__Set tasks__:
**1)** In the NRL inquiry article, who wrote the independent report?
**2)** Shorten the paragraph of the NRL inquiry article that begins "The inquiry followed claims," keeping its main facts.
**3)** Go on with the NRL inquiry article from the point where it stops.

__Extract provided__:
The NRL released a statement late on Friday saying an independent report "found no reliable evidence" that Greenberg was shown a betting ledger or text messages revealing that former Canterbury player Tandy bet on matches.
Then Bulldogs boss Greenberg, general manager of football operations Alan Thompson and jockey agent John Schell were all interviewed for the report, the NRL said.
"In my view there is no reliable evidence that Mr Thompson or Mr Greenberg were shown the betting ledger or relevant text messages revealing that Mr Tandy bet on rugby league matches," author of the report, barrister Dominic Villa, concluded.
The NRL's integrity unit engaged Villa to inquire into the matter.
The inquiry followed claims that Schell showed Greenberg and Thompson a betting ledger with details of a series of losing bets by Tandy on racing and rugby league matches during a meeting in August 2010.
Greenberg and Thompson denied Schell's assertions.
In the statement the NRL said that Schell had accepted to Villa that he was "quite unable" to say whether Greenberg or Thompson saw the betting ledger, whether they looked at it or whether they read it during their meeting.

__Provided data__:
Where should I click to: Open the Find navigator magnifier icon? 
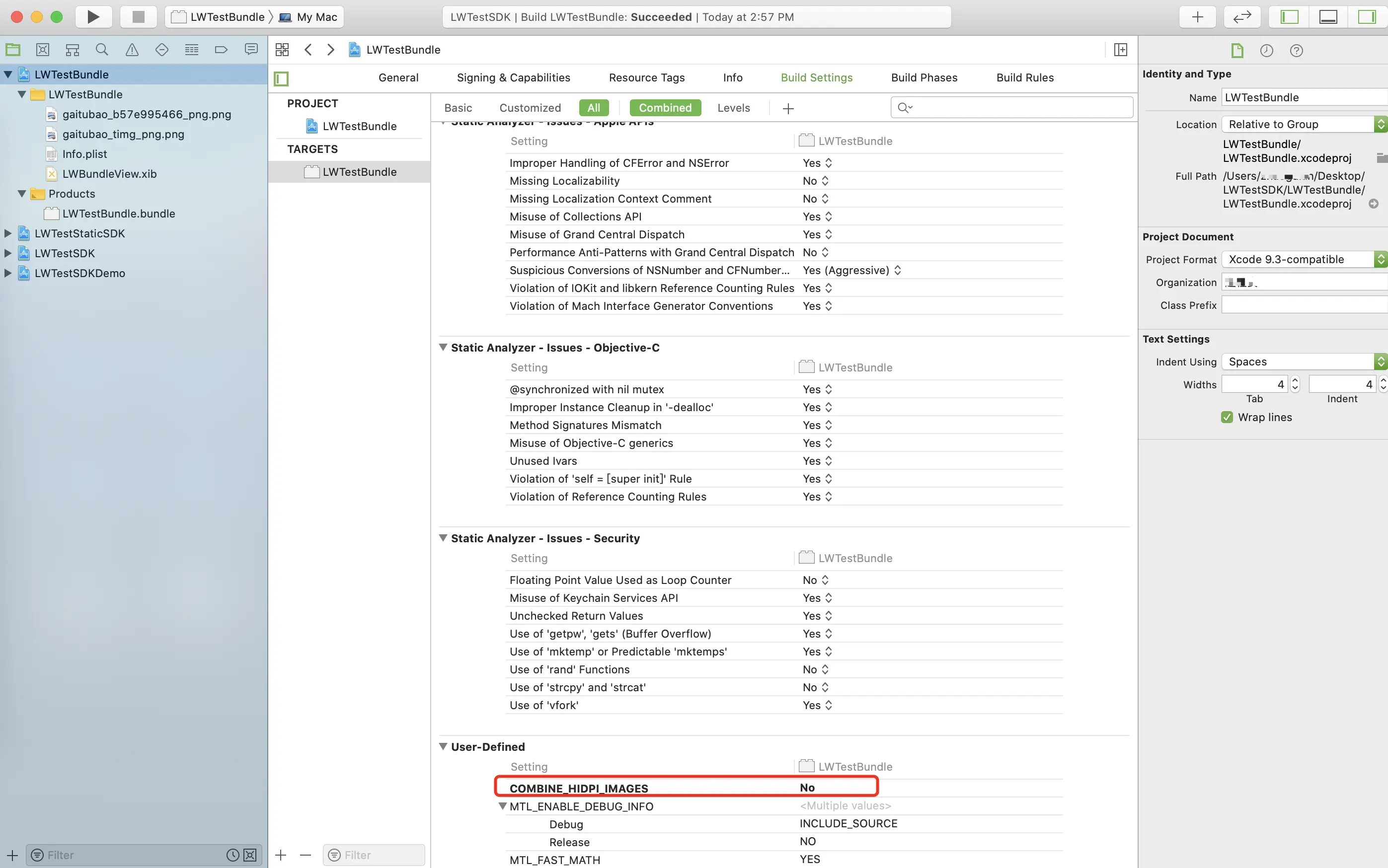pos(102,50)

__Final results__:
**1)** Barrister Dominic Villa.

**2)** The inquiry came after claims that, at an August 2010 meeting, Schell showed Greenberg and Thompson a betting ledger of Tandy's losing bets on racing and rugby league matches.

**3)**
Villa also pointed out that Schell couldn't be 100 per cent sure whether he had shown the pair text messages either.
Tandy's death last month from a drug overdose had put the focus back on the troubled former first-grader's life and the spot-fixing scandal over which he was convicted and given a life ban from the code.
He was found to have placed a bet on the first scoring play when his side played in a match against North Queensland in 2010 when he tried to make that outcome occur by giving away a penalty.
Tandy was sacked by the club.
Meanwhile, Mitchell Pearce's off-field dramas will only make the Sydney Roosters tougher to beat in the opinion of North Queensland's Matt Scott.
Pearce will serve a one-game club suspension and miss Saturday's NRL clash against the Cowboys in Townsville.
The NSW halfback was dumped after he was arrested during a boozy night out in Sydney's Kings Cross last weekend as the Roosters dealt with intense media scrutiny throughout the week.
Scott thinks that will galvanise, not distract, the NRL premiers.
"They might miss him a bit in the halves but it tends to bring a side together," Scott said.
"They'll be looking to hit back pretty strongly and put that behind them."
Pearce's absence means James Maloney will move to No 7 for the Roosters with Sonny Bill Williams shifting to five-eighth.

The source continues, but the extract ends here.